• **Exercise**: Every line below that has the string "Open" needs to be copied.

• **Input data**:
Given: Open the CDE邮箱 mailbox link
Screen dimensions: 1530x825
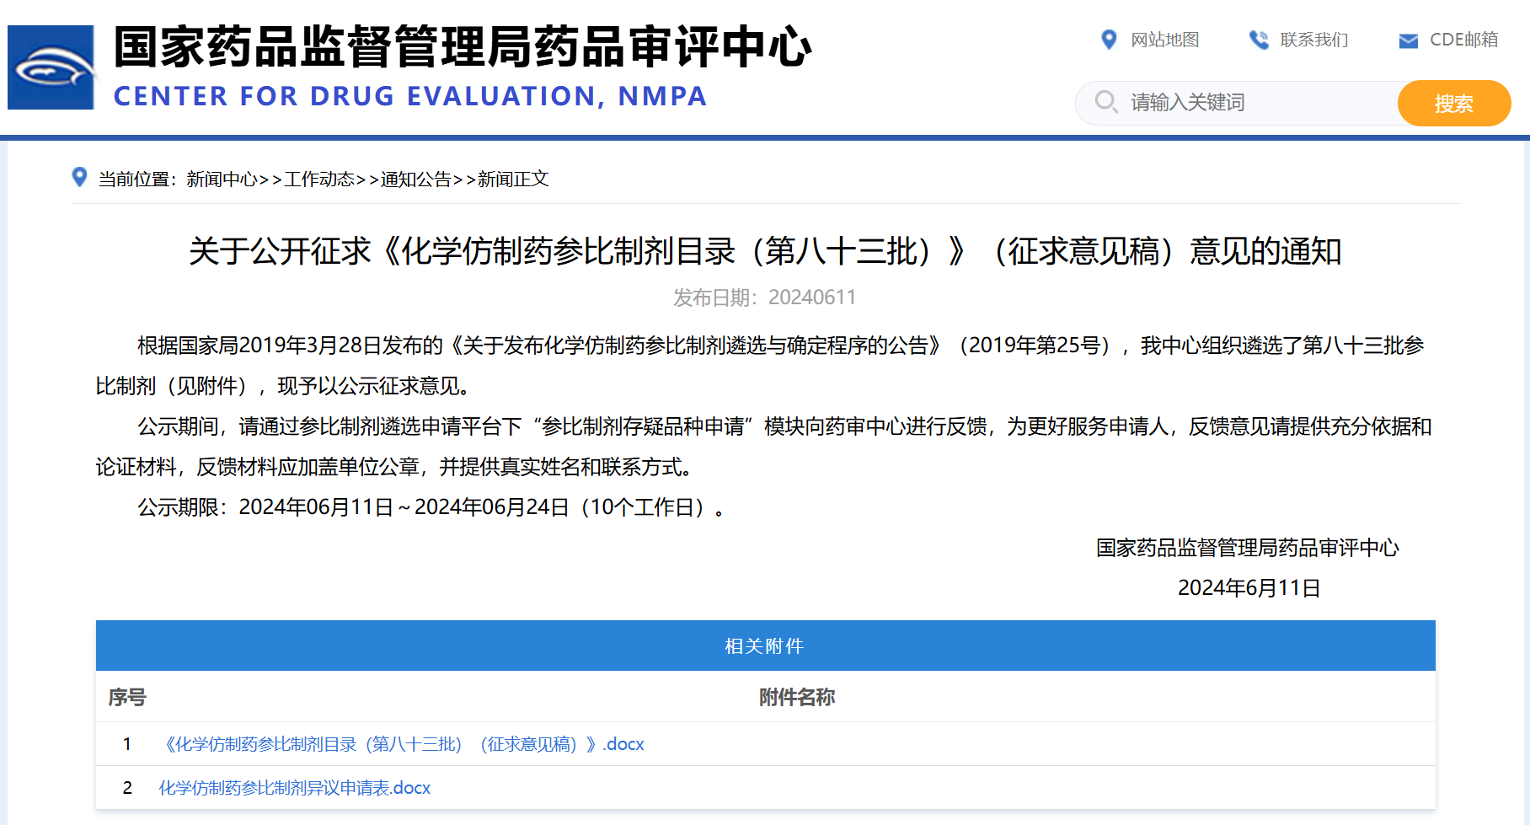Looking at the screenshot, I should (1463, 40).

--

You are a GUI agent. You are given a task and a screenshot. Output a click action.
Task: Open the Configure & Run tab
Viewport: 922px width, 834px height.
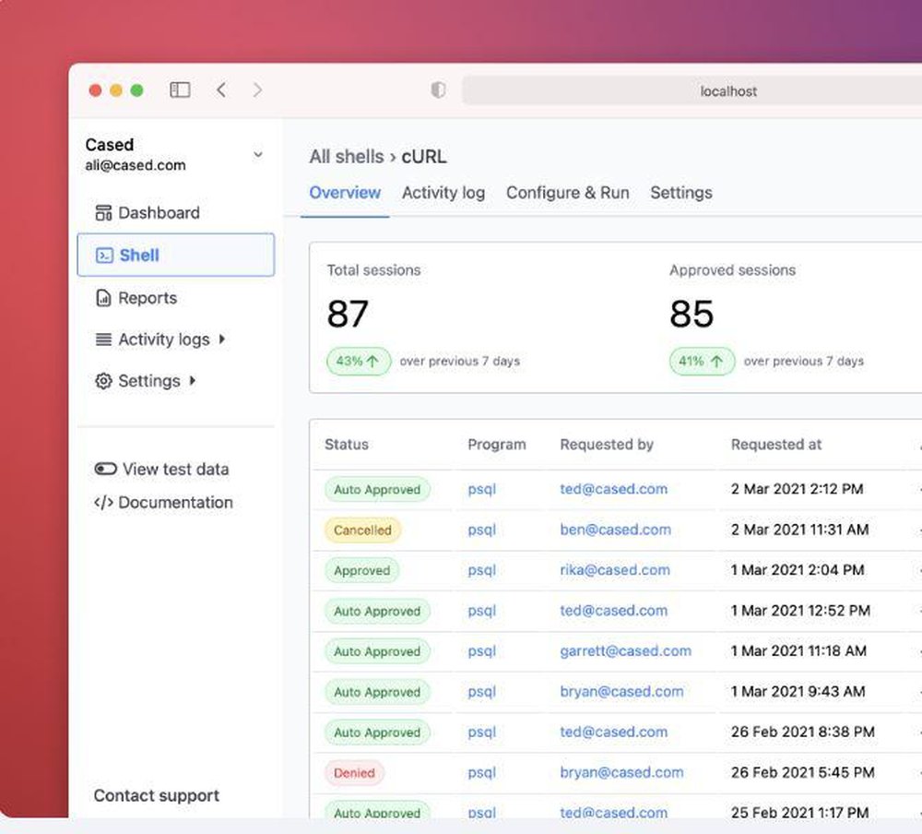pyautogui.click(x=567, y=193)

• **Response area**:
Given: Open the CDE邮箱 mailbox link
Task: Open the Configure & Run tab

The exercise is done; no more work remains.